A Cidade e as Serras


Eça de Queirós

(...)
"Jacinto ocupou a sede ancestral – e, durante momentos (de esgazeada ansiedade para o caseiro excelente) esfregou energicamente, com a ponta da toalha, o garfo negro, a fusca colher de
estanho. Depois, desconfiado, provou o caldo, que era de galinha e rescendia. Provou – e levantou para mim, seu camarada de misérias, uns olhos que brilharam, surpreendidos. Tornou a sorver uma
colherada mais cheia, mais considerada. E sorriu, com espanto: – "Está bom!"
Estava precioso; tinha fígado e tinha moela; o seu perfume enternecia; três vezes, fervorosamente, ataquei aquele caldo.
– Também lá volto! exclamava Jacinto com uma convicção imensa. – É que estou com uma fome... Santo Deus! Há anos que não sinto esta fome.

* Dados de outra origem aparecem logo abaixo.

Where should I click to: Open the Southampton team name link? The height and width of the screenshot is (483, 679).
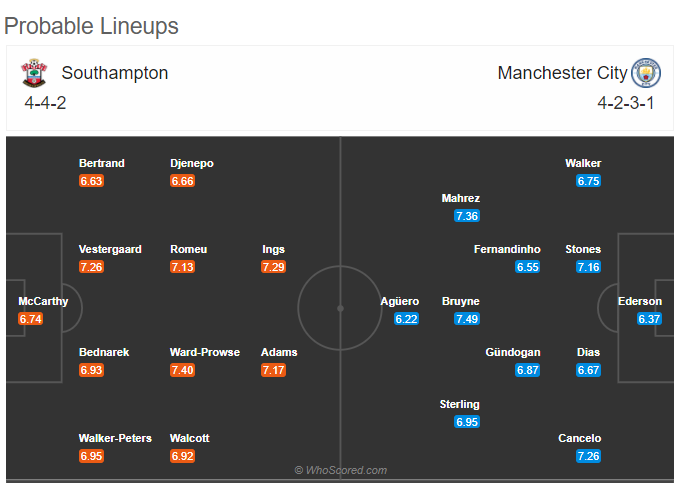tap(115, 73)
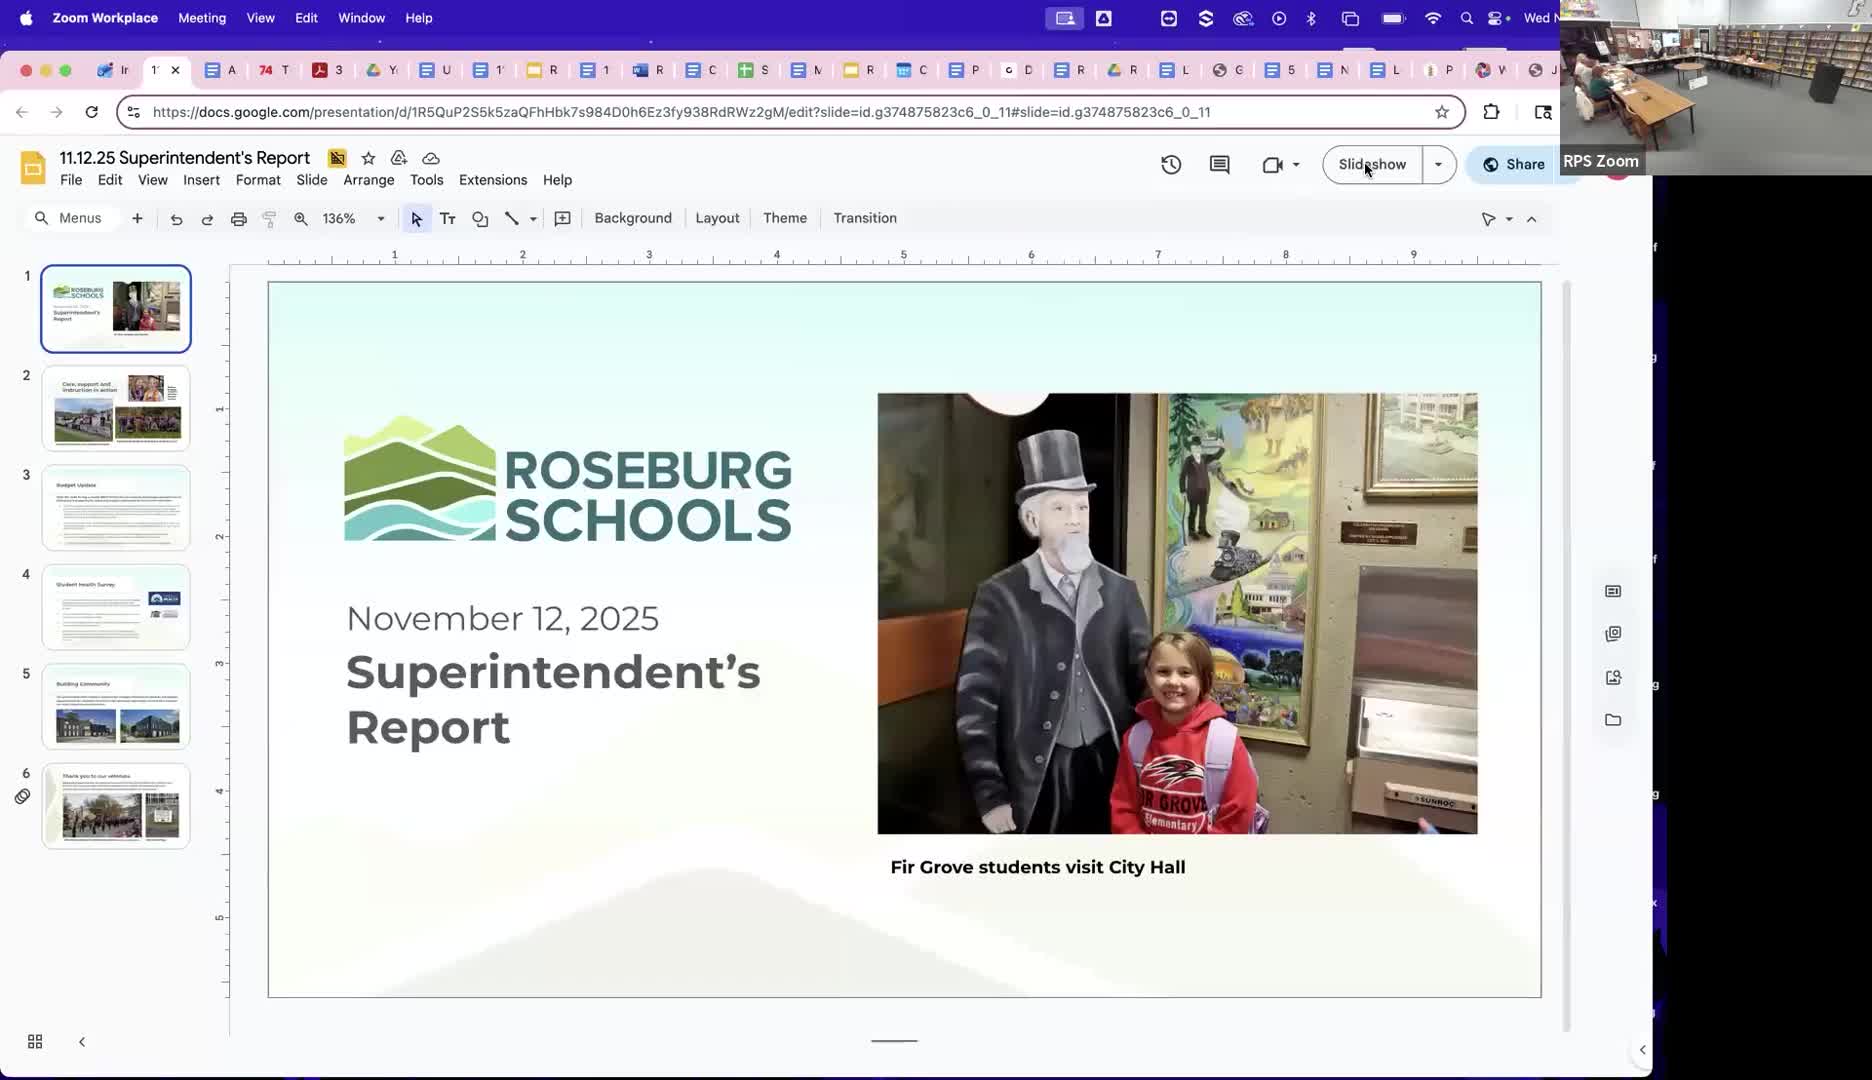
Task: Click the Undo arrow
Action: tap(176, 219)
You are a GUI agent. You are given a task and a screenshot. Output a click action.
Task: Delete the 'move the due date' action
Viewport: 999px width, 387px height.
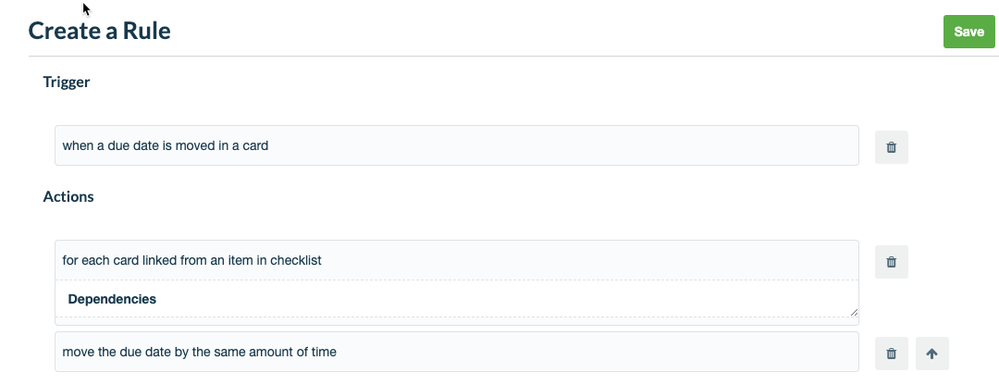point(891,353)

Foi ele que rapou avaramente a sopeira. E já espreitava a porta, esperando a portadora dos pitéus, a rija moça de peitos trementes, que enfim surgiu, mais esbraseada, abalando o sobrado – e
pousou sobre a mesa uma travessa a trasbordar de arroz com favas. Que desconsolo! Jacinto, em Paris, sempre abominara favas!... Tentou todavia uma garfada tímida – e de novo aqueles seus
olhos, que o pessimismo enevoara, luziram, procurando os meus. Outra larga garfada, concentrada, com uma lentidão de frade que se regala. Depois um brado:
– Ótimo!... Ah, destas favas, sim! Oh que fava! Que delícia!

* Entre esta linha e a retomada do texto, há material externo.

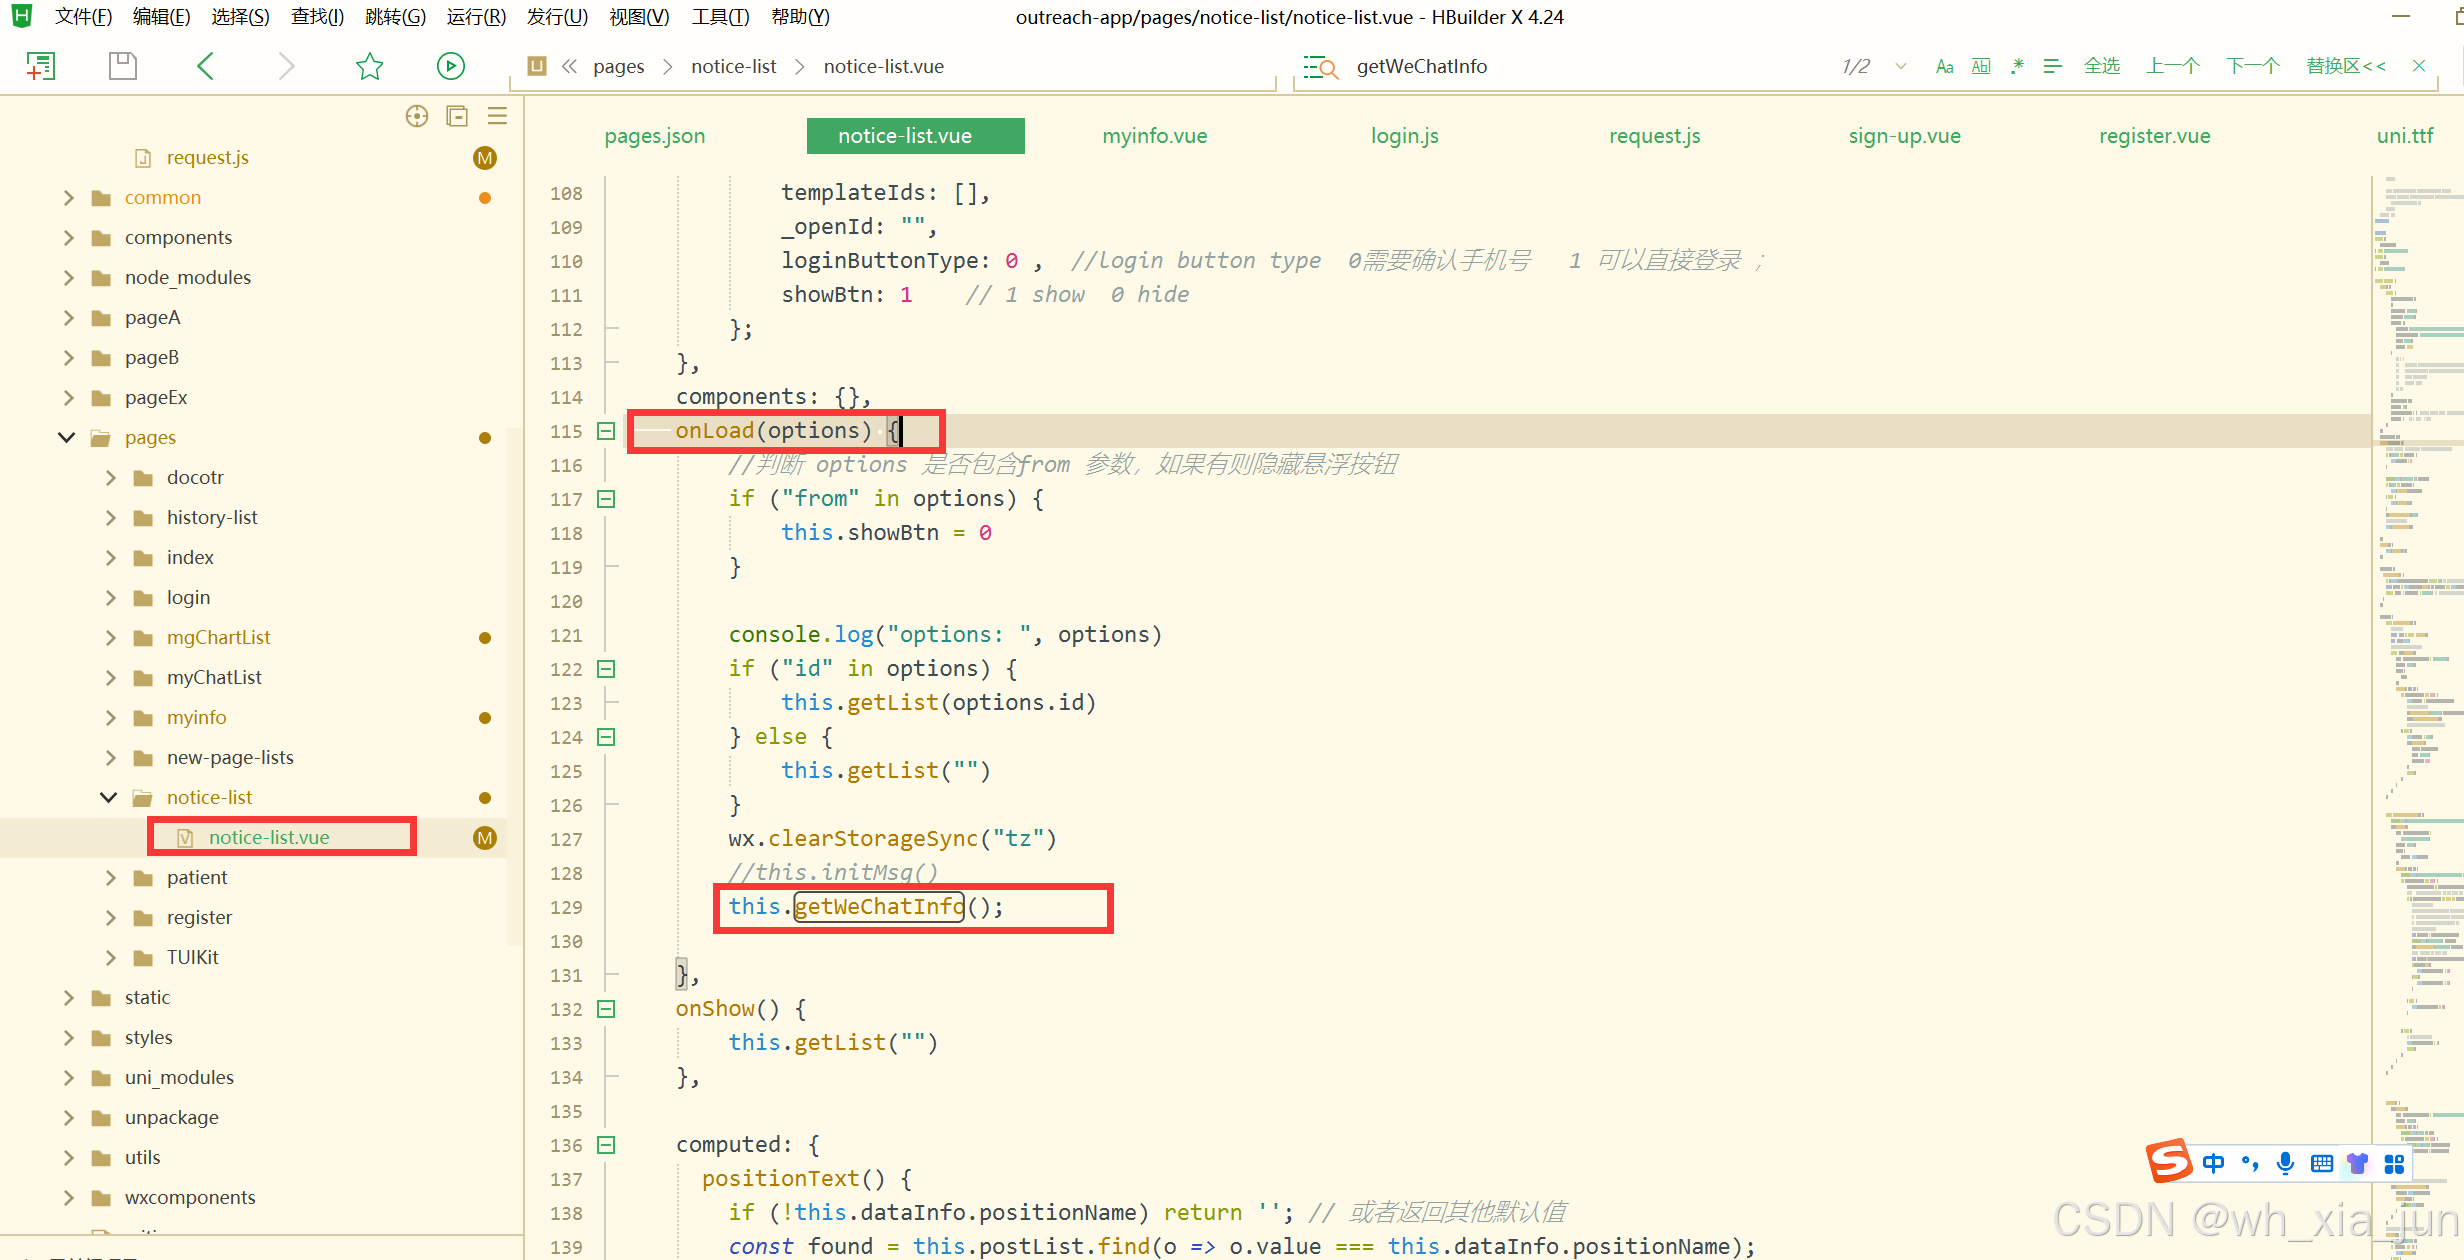Open the 运行(R) menu
This screenshot has height=1260, width=2464.
[x=475, y=17]
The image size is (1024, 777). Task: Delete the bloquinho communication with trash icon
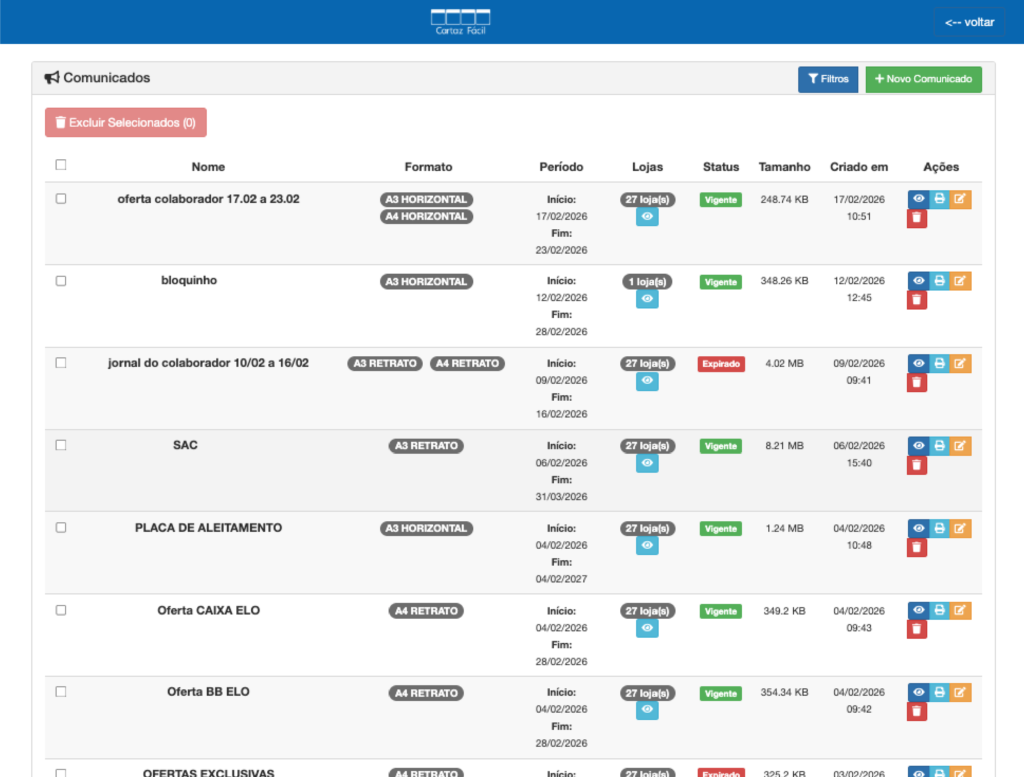pos(917,300)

E por esta santa gula louvava a serra, a arte perfeita das mulheres palreiras que em baixo remexiam as panelas, o Melchior que presidia ao bródio...
– Deste arroz com fava nem em Paris, Melchior amigo!
O homem ótimo sorria, inteiramente desanuviado:
– Pois é cá a comidinha dos moços da quinta! E cada pratada, que até Suas Incelências se riam... Mas agora, aqui, o Sr. D. Jacinto, também vai engordar e enrijar!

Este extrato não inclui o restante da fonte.